- [List of tasks]:
A. In the text on regenerating jute through electrospinning, what solvent dissolved both pre-treated and raw jute fibres and showed good spinnability?
B. Write out the text on regenerating jute through electrospinning from "Regenerating jute into" up to and including "nanofibres through electrospinning.", putting "hemicellulose" in place of "lignin".

- [Extract to read]:
========================================
Regeneration of jute through electrospinning

Regenerating jute into high-tech nanofibres is an alternative way to use jute fibres. However, dissolving jute has always been a challenge. The complex hierarchal structure of lignin is the main obstacle for hydrolysis of lignocellulosic fibres in obtaining value-added products. This work aims to develop regenerated jute nanofibres through electrospinning.

A literature review was conducted to investigate on the methods of regenerating jute for value added products. Literature review revealed that, growing efforts have been directed to the development of high-performance nanofibres/nanocomposites/nanocrystals from natural cellulosic resources. In this research, jute fibres were used in two ways: raw jute and alkali-treated jute. Both raw jute and treated jute were left in five ionic liquids (ILs) named propylammonium acetate (PAA), ethanolammonium formate (EOAF), 1-butyl-3-methylimidazolium acetate (BmimOAc), ethylammonium formate (EAF), 1-butyl-3-methylimidazolium chloride (BmimCl). Among the ILs only 1-butyl-3-methylimidazolium chloride (BmimCl) and 1-butyl-3-methylimidazolium acetate (BmimOAc) could dissolve jute fibres in a controlled temperature and with continuous mechanical stirring. Electrospinning trials were also made with the dissolved jute solutions. Due to the nonvolatility of the ILs, there were no nanofibres on the collector. However, trifluoroacetic acid (TFA) successfully dissolved both pre-treated and raw jute fibres and showed good spinnability in electrospinning. The needle-to-collector distance and solution flowrate were maintained in accordance with the ease of continuous jet formation. FTIR analysis showed the chemical structures of jute fibre after the fibre was dissolved in ILs and TFA. Nanofibres from raw jute (JNFs) and treated jute fibres (TJNFs) were successfully fabricated via a needle-based electrospinning setup. Experimental parameters, such as polymer concentration, applied voltage, and flow rate, were investigated. The morphology of the electrospun JNFs and TJNFs were characterized by scanning electron microscopy (SEM) and the chemical structure by Fourier Transform Infrared (FTIR) analysis. To determine the thermal stability and decomposition pattern, thermogravimetric analysis (TGA) of the electrospun nanofibres was performed. SEM analysis showed there were no significant differences in surface morphology between JNFs and TJNFs. The TGA results confirmed the excellent thermal stability of the as-spun nanofibres, which were less prone to degradation.
========================================
- [Source data]:
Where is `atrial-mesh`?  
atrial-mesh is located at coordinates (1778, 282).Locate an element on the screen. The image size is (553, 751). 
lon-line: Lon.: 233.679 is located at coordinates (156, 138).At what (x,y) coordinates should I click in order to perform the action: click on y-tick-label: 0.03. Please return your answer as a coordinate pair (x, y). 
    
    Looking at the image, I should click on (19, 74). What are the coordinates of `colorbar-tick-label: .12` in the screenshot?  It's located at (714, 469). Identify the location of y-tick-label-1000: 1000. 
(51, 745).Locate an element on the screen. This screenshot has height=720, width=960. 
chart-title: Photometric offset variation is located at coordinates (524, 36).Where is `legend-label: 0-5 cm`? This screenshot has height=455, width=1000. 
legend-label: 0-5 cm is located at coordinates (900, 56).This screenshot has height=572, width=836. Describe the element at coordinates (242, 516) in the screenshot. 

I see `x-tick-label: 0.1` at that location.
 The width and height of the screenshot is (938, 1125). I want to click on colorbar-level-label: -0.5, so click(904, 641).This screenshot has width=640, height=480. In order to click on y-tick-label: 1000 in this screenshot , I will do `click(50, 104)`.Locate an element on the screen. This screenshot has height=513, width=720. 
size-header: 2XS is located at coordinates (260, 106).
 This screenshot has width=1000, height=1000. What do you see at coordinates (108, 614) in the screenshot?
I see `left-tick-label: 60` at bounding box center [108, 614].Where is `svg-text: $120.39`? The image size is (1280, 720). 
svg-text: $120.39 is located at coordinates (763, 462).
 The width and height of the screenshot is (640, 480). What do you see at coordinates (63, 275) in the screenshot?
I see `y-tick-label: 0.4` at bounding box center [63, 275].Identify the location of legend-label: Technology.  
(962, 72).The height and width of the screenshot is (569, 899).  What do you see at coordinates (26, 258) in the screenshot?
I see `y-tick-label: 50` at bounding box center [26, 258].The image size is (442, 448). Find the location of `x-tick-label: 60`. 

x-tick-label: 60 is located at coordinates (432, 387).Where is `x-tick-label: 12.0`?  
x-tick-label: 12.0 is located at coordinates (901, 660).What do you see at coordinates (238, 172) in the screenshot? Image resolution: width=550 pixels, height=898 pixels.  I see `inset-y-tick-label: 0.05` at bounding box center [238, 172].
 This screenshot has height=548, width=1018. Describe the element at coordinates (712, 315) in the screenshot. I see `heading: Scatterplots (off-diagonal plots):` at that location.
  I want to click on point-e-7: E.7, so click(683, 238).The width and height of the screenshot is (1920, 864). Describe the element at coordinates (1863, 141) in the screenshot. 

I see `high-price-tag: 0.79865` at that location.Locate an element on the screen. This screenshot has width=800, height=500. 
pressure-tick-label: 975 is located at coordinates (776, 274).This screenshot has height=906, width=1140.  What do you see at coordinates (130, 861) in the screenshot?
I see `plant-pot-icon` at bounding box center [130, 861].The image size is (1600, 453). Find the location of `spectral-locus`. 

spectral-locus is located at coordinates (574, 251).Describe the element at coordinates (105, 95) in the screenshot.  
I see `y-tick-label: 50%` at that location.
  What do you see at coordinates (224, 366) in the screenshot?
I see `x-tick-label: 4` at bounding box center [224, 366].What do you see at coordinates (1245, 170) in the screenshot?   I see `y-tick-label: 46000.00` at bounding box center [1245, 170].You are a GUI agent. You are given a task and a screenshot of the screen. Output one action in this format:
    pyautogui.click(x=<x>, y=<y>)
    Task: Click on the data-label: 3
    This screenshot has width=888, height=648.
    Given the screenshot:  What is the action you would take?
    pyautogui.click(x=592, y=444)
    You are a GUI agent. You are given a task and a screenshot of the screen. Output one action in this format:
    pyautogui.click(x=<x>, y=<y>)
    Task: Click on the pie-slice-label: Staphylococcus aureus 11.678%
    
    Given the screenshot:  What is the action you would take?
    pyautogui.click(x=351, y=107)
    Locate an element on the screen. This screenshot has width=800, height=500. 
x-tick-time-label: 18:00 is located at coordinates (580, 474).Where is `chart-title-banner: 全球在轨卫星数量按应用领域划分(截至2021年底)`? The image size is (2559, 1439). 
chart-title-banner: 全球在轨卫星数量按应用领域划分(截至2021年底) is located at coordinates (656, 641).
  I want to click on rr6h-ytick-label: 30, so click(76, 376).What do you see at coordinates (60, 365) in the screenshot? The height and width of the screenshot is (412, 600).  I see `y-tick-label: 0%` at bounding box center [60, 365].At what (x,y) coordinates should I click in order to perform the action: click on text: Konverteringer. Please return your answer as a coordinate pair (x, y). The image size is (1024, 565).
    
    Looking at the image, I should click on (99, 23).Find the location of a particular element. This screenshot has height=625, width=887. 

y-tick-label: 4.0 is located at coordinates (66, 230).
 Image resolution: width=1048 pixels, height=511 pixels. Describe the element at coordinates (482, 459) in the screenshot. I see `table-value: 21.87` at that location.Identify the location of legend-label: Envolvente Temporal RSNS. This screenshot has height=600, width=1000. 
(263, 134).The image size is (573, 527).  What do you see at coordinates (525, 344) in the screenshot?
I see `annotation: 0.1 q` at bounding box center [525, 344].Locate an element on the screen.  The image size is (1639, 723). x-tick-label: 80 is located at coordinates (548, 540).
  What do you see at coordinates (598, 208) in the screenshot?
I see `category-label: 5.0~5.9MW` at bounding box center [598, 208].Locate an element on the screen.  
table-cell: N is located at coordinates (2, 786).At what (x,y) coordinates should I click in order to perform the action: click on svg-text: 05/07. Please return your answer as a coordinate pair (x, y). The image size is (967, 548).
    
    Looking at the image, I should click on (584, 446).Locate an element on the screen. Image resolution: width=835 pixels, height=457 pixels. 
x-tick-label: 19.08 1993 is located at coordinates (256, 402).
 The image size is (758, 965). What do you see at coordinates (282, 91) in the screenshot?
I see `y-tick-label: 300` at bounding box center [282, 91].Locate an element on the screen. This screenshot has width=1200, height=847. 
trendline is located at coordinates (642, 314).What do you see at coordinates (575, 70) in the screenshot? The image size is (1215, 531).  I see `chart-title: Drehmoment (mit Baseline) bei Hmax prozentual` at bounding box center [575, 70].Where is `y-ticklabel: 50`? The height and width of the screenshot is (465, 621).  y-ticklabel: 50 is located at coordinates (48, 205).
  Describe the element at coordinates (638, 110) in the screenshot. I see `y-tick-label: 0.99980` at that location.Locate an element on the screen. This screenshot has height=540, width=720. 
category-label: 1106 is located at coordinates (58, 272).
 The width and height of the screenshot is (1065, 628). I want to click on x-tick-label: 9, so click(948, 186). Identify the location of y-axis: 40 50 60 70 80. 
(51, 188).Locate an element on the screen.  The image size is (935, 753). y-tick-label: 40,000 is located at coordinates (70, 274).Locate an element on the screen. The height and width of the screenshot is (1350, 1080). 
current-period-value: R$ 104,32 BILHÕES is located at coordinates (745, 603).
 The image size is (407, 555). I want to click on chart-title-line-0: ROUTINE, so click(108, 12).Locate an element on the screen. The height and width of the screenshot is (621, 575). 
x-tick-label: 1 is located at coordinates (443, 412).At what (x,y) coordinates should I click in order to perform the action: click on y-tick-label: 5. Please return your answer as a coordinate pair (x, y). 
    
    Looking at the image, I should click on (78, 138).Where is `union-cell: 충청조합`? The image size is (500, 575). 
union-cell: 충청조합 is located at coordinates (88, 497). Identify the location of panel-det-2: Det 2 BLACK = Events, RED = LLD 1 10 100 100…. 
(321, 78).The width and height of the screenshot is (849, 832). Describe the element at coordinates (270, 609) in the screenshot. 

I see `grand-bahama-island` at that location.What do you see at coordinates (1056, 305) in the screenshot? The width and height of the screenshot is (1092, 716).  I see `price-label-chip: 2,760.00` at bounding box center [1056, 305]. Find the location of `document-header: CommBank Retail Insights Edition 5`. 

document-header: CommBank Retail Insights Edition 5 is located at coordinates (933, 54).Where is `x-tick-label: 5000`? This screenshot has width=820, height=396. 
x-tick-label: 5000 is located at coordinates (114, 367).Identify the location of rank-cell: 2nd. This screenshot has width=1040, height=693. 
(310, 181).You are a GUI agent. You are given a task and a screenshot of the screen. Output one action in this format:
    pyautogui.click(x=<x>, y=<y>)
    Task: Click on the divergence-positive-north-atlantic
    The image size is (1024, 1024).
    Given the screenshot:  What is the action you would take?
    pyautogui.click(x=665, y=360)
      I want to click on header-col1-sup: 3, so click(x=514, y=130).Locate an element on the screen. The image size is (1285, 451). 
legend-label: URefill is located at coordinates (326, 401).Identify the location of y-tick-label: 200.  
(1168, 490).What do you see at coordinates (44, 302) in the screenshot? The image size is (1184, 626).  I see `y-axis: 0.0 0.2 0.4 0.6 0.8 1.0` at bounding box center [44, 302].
========================================
- [Solutions to the tasks]:
A. Trifluoroacetic acid (TFA).

B.
Regenerating jute into high-tech nanofibres is an alternative way to use jute fibres. However, dissolving jute has always been a challenge. The complex hierarchal structure of hemicellulose is the main obstacle for hydrolysis of lignocellulosic fibres in obtaining value-added products. This work aims to develop regenerated jute nanofibres through electrospinning.